In the West, this narrative can be more easily justified. But in the developing world, where the patriarchy is much more deeply hard-wired into many societies, there is simply no way to advance towards even a basic idea of women’s rights without securing buy-in from men.
Women banned from owning phones
This also holds true when it comes to mobile communications. Sibthorpe says that in India, she has found a number of villages where men have actually banned single women from owning mobile phones. It is just as important for such opinions to be changed as it is for women themselves to be educated, she says.
“Men are often the decision-makers on tech and also will frequently not be comfortable with their wives having a phone,” says Sibthorpe.
“We see also in our research that women get a lot of harassing calls from men and in our focus groups we hear men say they feel that women are the willing recipients of these calls, that they are inviting men to call them and this makes them nervous about their wives having phones. They think they’re dangerous.
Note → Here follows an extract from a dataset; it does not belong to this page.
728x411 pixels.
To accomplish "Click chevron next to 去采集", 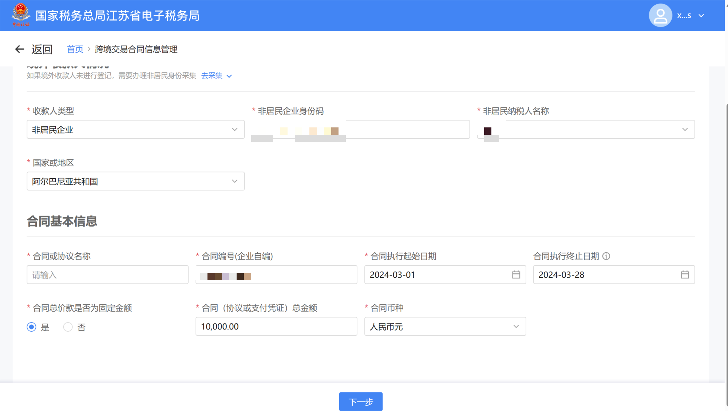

“You have to influence the decision-makers. You have to target them. If you don’t, you’re never going to get anywhere.”
In India, the GSMA’s operator partner trialled a number of solutions, including a dual-SIM product, whereby one SIM went to the man and one to the woman. When the women topped up their SIMs, the operator undertook to match the sum topped up to the linked SIM.
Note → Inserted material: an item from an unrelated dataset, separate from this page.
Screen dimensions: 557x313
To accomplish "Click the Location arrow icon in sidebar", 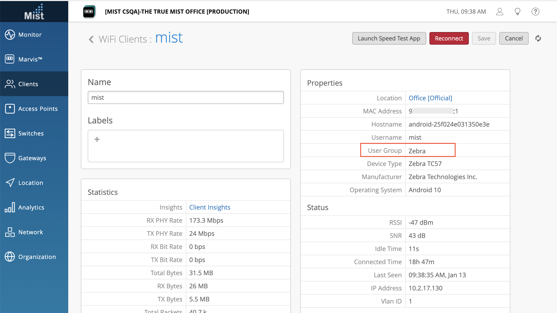I will pos(10,182).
This may seem like a loss-making venture for the operator – although the sums involved are in the region of 30 rupees, about 30 pence – but the payback is substantial, says Sibthorpe.
“When women start to use these services and are shown how to use them and feel comfortable, actually they are more loyal users than men,” she says. “Obviously, we try not to generalise, but they do stick with products and services; they don’t shop around or switch their SIMs. I’m not sure why – we just see it in the data.”
So, with this in mind, it is in the interests of operators to reach out to women as well, and many are doing so, including operators that recently signed up to extend the Connected Women initiative.
Once this happens, says Sibthorpe, there is also clear evidence of wider social benefits being realised quickly. Over time, the women studied in India maintained access to their phones – suggesting that their husbands soon caught on, presumably once the money showed up in their bank accounts.
The road ahead is a long and difficult one, says Sibthorpe, who acknowledges that the gender gap is very unlikely to close on its own.
She calls for policymakers, data scientists, researchers and mobile operators to think of women as a specific customer segment in the mobile world, and focus on targeting them.
“If there is not an explicit focus on women, they do get left behind,” she says. “People used to think that as mobile costs went down, these gaps would close themselves.
“But because technology sits within wider social constructs, unless there is targeted intervention, that does not happen. One would hope that these things can be included as a focus, rather than an afterthought.”